[What the exercise asks] Below are some records. Pull every line that contains the word "Open".

[Data for this exercise]

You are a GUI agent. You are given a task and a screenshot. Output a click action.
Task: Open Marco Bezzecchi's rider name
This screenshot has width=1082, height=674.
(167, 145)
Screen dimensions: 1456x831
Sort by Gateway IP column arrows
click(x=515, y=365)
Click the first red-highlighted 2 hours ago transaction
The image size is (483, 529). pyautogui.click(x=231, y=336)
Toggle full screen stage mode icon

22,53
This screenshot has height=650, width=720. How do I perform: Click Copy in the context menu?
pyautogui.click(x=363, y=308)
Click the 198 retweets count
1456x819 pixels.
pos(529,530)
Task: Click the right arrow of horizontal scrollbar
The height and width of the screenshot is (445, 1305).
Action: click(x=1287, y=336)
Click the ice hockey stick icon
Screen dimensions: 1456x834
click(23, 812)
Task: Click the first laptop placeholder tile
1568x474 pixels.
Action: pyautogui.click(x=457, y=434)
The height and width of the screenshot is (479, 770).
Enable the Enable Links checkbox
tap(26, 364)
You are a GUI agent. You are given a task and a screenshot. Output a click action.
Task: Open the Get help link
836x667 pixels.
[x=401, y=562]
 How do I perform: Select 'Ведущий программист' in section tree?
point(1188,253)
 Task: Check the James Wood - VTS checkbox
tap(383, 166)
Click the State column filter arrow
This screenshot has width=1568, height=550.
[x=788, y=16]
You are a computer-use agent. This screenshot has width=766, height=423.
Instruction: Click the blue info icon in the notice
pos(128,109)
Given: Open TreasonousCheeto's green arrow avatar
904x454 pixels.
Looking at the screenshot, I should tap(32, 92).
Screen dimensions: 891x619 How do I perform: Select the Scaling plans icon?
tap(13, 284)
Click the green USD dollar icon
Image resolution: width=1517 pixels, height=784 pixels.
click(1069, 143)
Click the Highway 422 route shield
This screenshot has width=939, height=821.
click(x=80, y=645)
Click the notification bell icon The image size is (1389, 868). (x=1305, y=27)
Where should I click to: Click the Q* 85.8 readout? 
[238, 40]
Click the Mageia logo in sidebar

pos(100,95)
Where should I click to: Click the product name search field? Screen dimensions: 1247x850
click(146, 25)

[Answer box]
Task: Open Marco Bezzecchi's rider name
Task: Open the Get help link
Given: Open TreasonousCheeto's green arrow avatar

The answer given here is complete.